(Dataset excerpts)
↓↓↓

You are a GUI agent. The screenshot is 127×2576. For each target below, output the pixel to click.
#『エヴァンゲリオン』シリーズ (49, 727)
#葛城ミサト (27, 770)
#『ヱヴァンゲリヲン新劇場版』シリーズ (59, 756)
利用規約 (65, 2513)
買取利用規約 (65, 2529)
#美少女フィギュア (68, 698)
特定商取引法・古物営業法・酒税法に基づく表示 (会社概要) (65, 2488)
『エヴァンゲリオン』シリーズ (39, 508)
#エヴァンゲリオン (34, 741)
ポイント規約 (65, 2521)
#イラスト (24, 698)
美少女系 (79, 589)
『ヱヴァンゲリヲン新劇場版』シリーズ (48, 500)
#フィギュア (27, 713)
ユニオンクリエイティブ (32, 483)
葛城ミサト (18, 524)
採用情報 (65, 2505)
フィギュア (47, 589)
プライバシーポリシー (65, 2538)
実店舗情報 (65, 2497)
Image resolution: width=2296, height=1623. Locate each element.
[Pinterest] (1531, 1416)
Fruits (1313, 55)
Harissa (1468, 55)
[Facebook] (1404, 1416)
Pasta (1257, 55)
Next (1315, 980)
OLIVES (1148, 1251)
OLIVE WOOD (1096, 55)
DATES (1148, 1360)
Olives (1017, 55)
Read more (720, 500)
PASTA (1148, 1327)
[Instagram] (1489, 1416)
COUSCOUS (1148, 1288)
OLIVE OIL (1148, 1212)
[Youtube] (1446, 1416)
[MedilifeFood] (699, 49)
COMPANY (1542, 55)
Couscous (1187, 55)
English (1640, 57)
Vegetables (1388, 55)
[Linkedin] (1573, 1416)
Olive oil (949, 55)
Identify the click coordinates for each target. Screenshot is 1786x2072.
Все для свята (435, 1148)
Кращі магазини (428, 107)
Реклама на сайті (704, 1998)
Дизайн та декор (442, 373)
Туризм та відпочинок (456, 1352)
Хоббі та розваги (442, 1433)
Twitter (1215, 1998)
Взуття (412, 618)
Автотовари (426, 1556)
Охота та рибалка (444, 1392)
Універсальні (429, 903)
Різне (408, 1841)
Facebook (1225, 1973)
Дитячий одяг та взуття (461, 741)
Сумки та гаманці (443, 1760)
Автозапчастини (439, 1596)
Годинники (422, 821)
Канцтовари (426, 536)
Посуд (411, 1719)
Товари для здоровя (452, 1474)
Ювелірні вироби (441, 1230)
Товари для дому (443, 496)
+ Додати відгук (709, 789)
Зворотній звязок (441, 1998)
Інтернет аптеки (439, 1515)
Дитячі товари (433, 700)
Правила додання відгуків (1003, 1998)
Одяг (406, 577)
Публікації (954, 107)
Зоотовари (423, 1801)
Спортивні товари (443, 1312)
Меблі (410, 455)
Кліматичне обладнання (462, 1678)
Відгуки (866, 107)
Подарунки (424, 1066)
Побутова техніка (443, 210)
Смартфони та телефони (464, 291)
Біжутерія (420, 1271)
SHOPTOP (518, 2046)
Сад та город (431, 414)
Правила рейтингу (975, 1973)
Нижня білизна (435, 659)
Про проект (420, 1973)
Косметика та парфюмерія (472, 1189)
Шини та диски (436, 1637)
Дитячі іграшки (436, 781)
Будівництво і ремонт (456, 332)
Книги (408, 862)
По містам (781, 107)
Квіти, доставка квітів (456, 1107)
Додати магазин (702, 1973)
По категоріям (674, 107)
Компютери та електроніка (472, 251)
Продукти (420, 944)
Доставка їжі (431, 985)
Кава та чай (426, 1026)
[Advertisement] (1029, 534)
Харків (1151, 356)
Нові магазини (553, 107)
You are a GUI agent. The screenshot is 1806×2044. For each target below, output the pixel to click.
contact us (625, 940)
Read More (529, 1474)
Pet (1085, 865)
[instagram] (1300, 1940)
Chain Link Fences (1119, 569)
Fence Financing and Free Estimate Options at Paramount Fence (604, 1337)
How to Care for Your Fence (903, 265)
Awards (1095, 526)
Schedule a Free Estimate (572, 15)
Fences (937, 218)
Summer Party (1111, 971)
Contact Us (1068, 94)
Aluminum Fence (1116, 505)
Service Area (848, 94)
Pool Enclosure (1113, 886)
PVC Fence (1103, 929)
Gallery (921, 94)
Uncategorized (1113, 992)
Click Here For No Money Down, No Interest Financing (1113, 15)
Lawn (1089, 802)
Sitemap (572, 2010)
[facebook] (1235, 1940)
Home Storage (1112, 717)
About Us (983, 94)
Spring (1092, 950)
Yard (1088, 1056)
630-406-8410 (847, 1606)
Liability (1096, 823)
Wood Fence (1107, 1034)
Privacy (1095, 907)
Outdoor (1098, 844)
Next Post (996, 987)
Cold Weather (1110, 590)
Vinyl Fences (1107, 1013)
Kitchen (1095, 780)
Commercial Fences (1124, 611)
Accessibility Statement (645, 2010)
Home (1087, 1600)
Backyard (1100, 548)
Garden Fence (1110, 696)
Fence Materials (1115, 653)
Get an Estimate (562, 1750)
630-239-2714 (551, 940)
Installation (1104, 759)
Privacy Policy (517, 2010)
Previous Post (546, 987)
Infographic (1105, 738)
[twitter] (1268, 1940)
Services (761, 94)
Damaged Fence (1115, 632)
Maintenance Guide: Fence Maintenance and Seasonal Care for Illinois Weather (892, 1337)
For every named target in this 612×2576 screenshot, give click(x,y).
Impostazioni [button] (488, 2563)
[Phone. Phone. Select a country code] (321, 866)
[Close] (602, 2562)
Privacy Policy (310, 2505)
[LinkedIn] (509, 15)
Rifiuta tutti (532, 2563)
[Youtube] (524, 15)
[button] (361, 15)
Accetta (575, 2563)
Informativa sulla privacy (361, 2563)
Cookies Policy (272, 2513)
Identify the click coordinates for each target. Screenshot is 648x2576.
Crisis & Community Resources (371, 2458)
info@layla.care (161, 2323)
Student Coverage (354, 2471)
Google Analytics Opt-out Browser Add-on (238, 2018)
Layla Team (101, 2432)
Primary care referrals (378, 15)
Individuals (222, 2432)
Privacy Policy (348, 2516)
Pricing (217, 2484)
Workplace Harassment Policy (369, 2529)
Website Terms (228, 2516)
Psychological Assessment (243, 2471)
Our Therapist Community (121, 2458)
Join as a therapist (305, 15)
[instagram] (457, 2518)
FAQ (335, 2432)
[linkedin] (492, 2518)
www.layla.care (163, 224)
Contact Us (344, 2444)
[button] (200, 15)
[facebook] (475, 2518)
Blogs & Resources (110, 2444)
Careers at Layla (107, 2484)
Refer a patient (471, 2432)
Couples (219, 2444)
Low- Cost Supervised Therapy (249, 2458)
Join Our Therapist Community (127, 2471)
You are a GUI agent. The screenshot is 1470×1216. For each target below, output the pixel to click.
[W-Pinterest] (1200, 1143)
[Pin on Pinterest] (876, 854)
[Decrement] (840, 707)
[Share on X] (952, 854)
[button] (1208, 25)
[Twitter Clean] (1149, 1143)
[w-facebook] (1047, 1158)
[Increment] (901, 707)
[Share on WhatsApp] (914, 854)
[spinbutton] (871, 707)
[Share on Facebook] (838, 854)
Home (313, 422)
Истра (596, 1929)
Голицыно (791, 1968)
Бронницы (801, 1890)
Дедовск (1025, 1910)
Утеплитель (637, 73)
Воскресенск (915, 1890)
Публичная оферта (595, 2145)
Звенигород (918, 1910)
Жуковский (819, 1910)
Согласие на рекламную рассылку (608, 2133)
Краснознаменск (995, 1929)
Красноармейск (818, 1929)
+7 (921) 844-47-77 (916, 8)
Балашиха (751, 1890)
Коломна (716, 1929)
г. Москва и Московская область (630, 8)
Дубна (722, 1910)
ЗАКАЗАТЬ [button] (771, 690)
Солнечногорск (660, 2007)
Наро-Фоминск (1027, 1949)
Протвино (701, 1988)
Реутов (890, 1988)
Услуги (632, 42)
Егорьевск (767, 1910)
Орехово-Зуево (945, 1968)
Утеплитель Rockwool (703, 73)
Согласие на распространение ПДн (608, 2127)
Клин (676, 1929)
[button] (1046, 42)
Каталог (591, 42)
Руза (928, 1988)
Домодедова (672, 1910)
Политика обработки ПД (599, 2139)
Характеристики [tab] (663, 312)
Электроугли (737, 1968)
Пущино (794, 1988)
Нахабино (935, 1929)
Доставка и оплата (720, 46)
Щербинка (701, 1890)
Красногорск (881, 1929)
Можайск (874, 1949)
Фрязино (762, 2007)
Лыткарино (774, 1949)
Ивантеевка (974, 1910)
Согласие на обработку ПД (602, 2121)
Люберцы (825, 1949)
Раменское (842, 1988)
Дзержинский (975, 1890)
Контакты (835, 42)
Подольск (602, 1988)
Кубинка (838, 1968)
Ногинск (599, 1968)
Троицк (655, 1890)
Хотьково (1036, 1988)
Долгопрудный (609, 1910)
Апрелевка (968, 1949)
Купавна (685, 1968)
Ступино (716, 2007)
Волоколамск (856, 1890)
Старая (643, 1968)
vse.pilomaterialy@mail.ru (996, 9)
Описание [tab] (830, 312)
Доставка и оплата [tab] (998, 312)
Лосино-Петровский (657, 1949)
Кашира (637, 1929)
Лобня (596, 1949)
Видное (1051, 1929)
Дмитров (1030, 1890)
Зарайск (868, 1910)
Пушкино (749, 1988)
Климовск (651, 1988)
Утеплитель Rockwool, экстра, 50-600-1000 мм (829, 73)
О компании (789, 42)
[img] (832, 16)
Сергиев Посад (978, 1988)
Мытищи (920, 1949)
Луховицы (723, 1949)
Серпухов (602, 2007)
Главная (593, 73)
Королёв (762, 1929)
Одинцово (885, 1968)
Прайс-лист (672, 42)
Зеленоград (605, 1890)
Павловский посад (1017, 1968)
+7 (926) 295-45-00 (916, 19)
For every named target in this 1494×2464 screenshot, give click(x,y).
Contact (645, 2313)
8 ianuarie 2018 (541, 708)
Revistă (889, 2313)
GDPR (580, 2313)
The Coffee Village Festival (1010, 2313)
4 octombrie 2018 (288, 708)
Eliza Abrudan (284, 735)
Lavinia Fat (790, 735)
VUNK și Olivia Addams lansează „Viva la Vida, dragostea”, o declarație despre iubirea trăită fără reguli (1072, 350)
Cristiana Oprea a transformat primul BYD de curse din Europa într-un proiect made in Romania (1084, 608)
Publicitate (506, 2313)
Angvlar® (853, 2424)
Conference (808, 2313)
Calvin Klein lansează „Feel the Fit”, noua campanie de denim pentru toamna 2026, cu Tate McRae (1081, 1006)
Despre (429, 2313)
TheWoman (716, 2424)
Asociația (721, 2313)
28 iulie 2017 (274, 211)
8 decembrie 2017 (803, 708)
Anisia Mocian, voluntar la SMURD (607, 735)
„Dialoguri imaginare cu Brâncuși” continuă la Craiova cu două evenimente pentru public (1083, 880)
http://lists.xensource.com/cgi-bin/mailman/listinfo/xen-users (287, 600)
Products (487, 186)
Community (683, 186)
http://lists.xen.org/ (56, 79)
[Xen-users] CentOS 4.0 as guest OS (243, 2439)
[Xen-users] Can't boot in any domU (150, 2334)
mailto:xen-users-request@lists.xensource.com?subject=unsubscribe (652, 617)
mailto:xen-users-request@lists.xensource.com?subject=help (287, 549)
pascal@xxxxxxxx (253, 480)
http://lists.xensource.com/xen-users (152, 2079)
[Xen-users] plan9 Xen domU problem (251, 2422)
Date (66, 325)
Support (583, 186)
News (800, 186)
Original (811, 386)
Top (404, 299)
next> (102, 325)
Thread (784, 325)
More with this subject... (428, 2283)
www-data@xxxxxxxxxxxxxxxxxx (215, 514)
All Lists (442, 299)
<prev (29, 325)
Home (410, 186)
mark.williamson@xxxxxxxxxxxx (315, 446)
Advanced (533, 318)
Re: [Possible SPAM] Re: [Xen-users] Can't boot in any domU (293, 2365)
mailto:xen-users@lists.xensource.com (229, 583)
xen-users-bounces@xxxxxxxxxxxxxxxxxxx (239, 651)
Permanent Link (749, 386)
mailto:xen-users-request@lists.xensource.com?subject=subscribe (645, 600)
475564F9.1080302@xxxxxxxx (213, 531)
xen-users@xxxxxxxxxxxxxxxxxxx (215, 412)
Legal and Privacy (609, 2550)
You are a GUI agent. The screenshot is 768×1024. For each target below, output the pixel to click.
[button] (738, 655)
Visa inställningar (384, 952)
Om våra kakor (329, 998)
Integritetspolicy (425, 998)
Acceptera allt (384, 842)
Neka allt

↑↑↑

Considering only the data above, return the lines in which "エヴァンゲリオン" occurs.

▶ **Expected answer**
#『エヴァンゲリオン』シリーズ (49, 727)
『エヴァンゲリオン』シリーズ (39, 508)
#エヴァンゲリオン (34, 741)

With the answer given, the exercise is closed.